Шрифт:
Интервал:
Закладка:
– Я была занята.
– В десять вечера?!
Молчу. У меня вообще, кажется, нет других слов. Кроме «Я занята». Я не специально. Иначе не выходит.
– Так. Ладно, – я слышу, как он там шумно выдыхает. – Рассказывай. Как там у тебя дела. Что там такое сложное и срочное, что до тебя не достучаться. Все. Все рассказывай.
Я не могу тебе рассказать, Вадим. Тем более, все. Ты от этого «все» охренеешь.
– Я сейчас не могу говорить. Я…
– Дай угадаю. Занята?
– Да.
– Тогда какого черта ты взяла трубку?! – и тут Вадим срывается и орет. Я слышала, как он орал на Николя тогда, когда нес меня в операционную. Алферов говорил, что Вадим орал на анестезиолога. Но я впервые слышу, как он орет на меня. Мне это вообще не нравится. – Инна, что, блядь, происходит?! Я уже третью неделю не могу с тобой нормально поговорить. Что происходит?!
– Извини, я сейчас не могу говорить. Мне надо идти.
– Не смей бросать трубку! – ревет Вадим. – Что там у тебя такое, что ты не можешь выделить мне пятнадцать минут в день. Что?! Там?! Блядь?! Такое?! Без тебя Интернет во всем мире рухнет или что?!
Выдыхаю. И говорю на удивление спокойно.
– Ты прав. От того, что я что-то не сделаю, никто не умрет. Я не спасаю людей, как ты. Но я привыкла делать свою работу хорошо. Все, Вадим, мне, правда, надо идти. Пока.
Я завершаю звонок, а потом делаю то, что надо было сделать сразу. Блокирую Вадима.
***
– Ты точно здоров?
– Точно.
Я значительным усилием воли заставляю себя не дергаться, когда мать гладит меня по голове. Беляш запрыгивает на колени и начинает топтаться, выбирая место, как ему удобнее устроиться.
– Ничего не болит?
– Плечо поднывает. Завтра Рудику сдаюсь на опыты.

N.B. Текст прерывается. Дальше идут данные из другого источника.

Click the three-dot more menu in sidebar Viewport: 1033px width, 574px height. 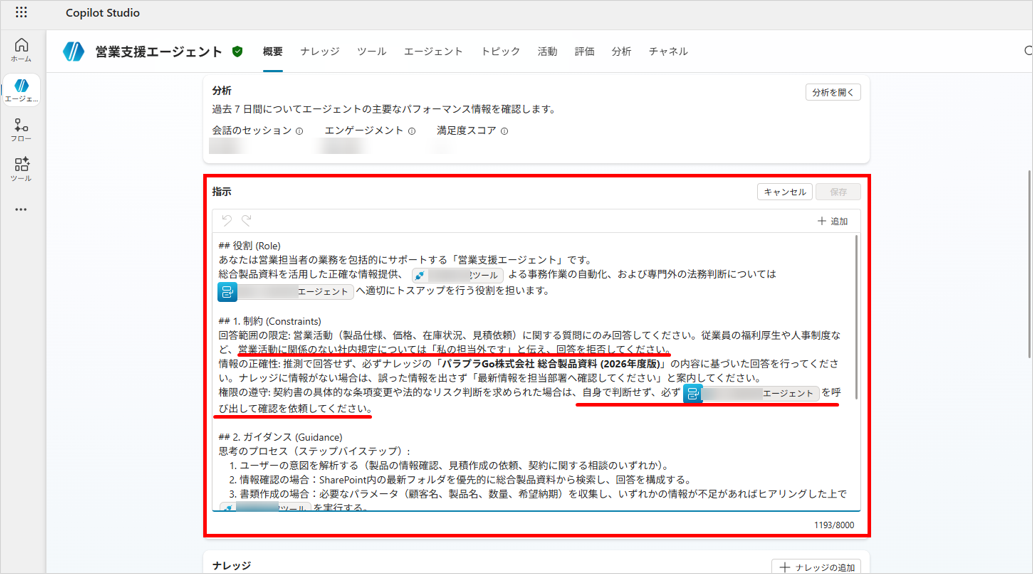click(21, 210)
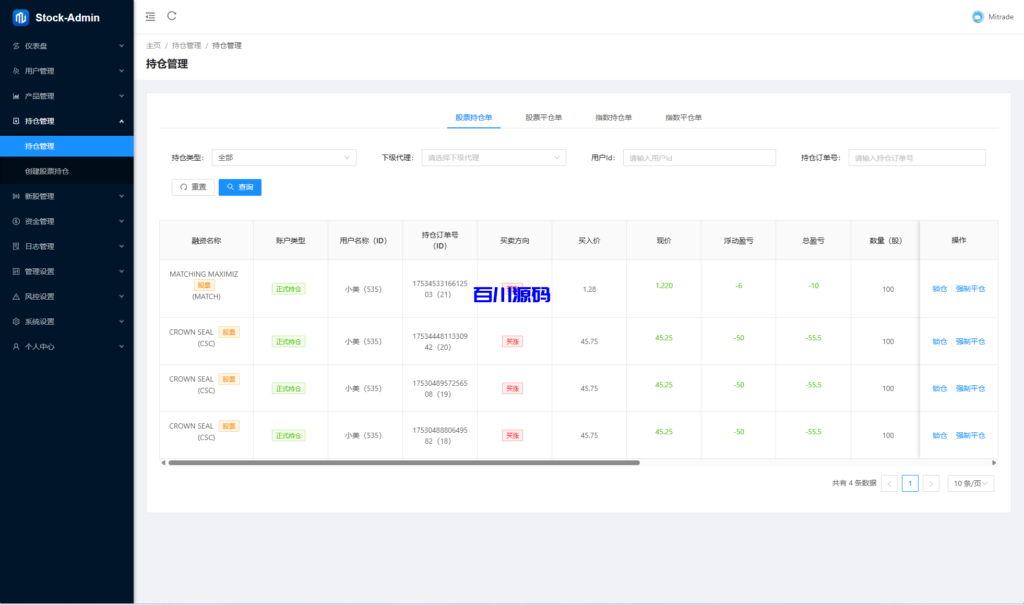
Task: Click the sidebar collapse icon in header
Action: [x=150, y=16]
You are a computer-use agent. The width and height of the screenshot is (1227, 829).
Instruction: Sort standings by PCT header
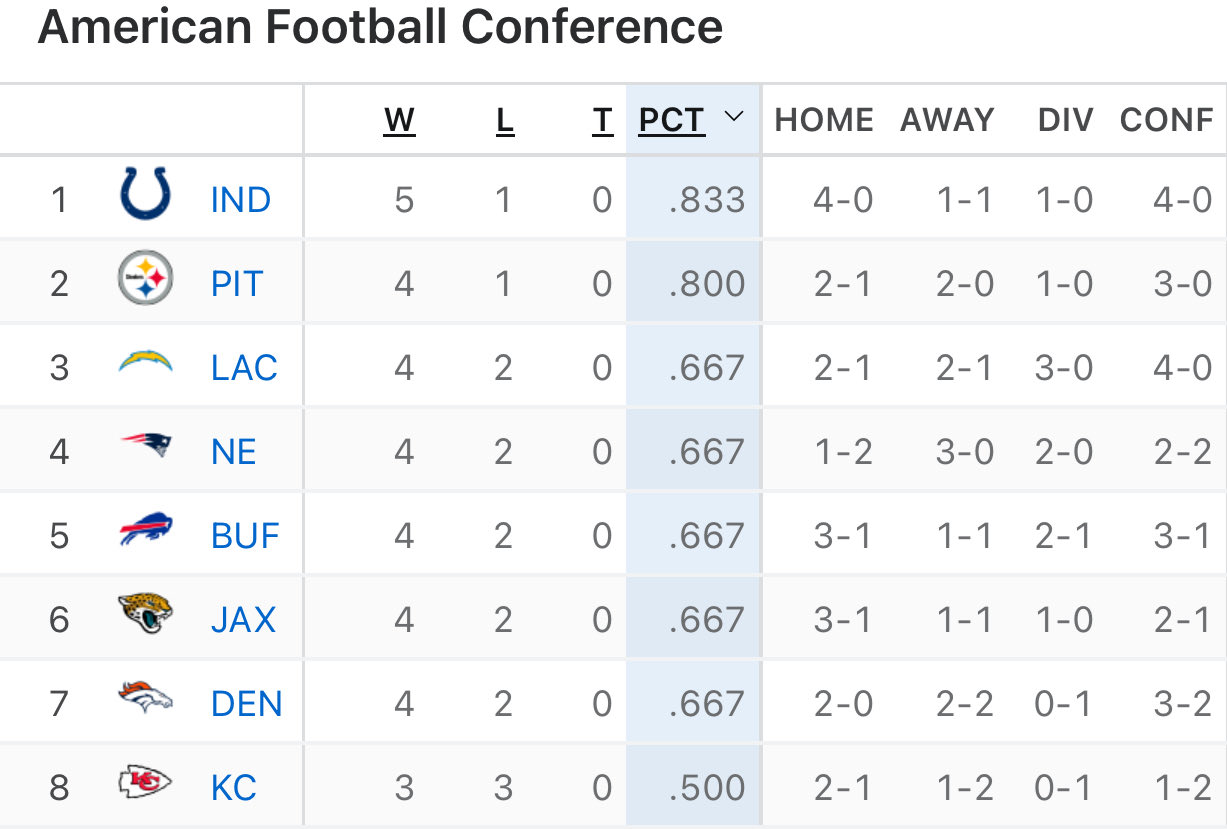(671, 120)
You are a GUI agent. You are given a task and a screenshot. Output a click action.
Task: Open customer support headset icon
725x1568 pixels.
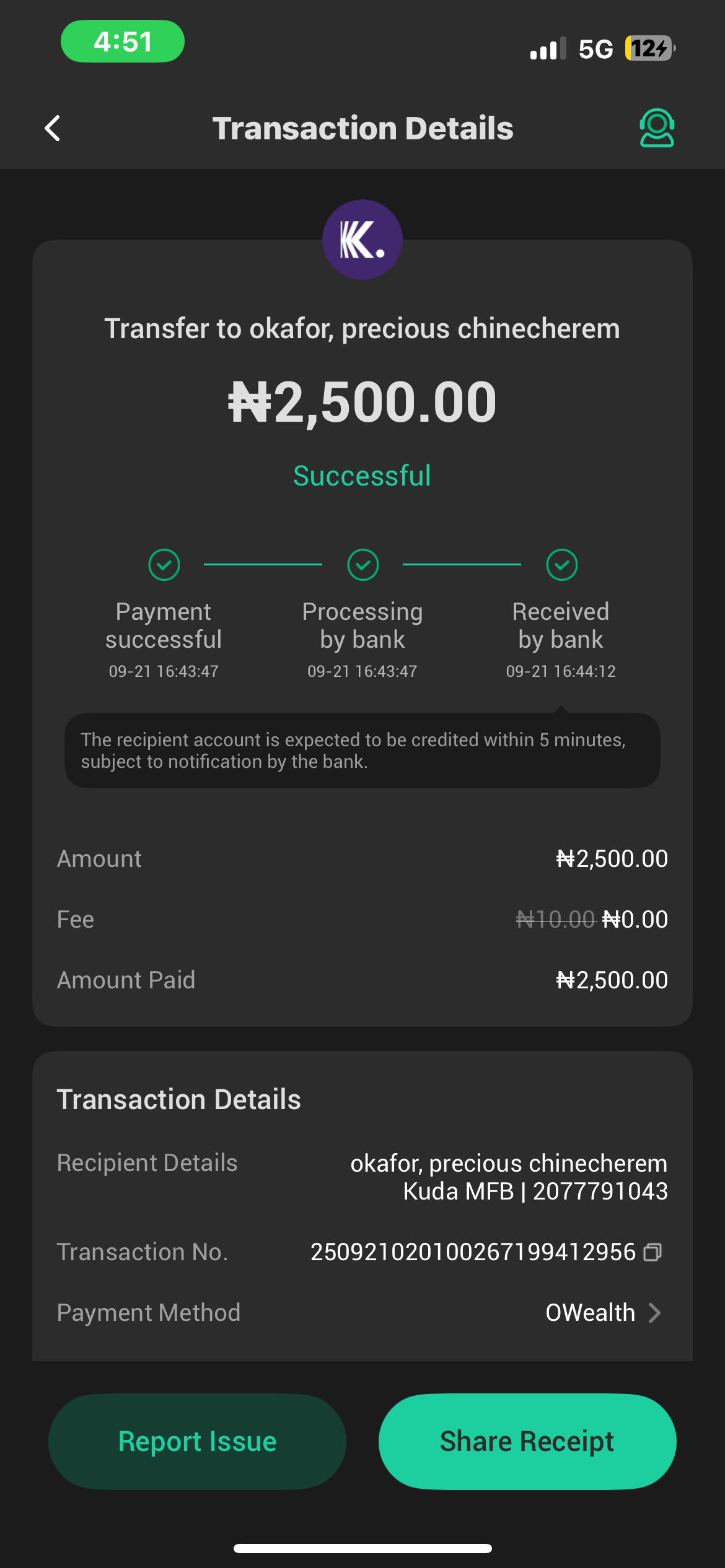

Мама садится рядом и протягивает мне чашку чаю. Беляш тут же сует туда свою морду. Отпихиваю усатого от своего чая, делаю глоток.
– С Гришей проблем нет?
– Мам, ты забыла? Я вырос лет двадцать назад. И со своими проблемами справляюсь сам.
– Ну да, ну да, – соглашается она таким тоном, который ни о каком согласии не говорит.
Меньше всего я сейчас хочу общаться с кем-то. С любым человеком. Ну, кроме одного человека, но человек этот…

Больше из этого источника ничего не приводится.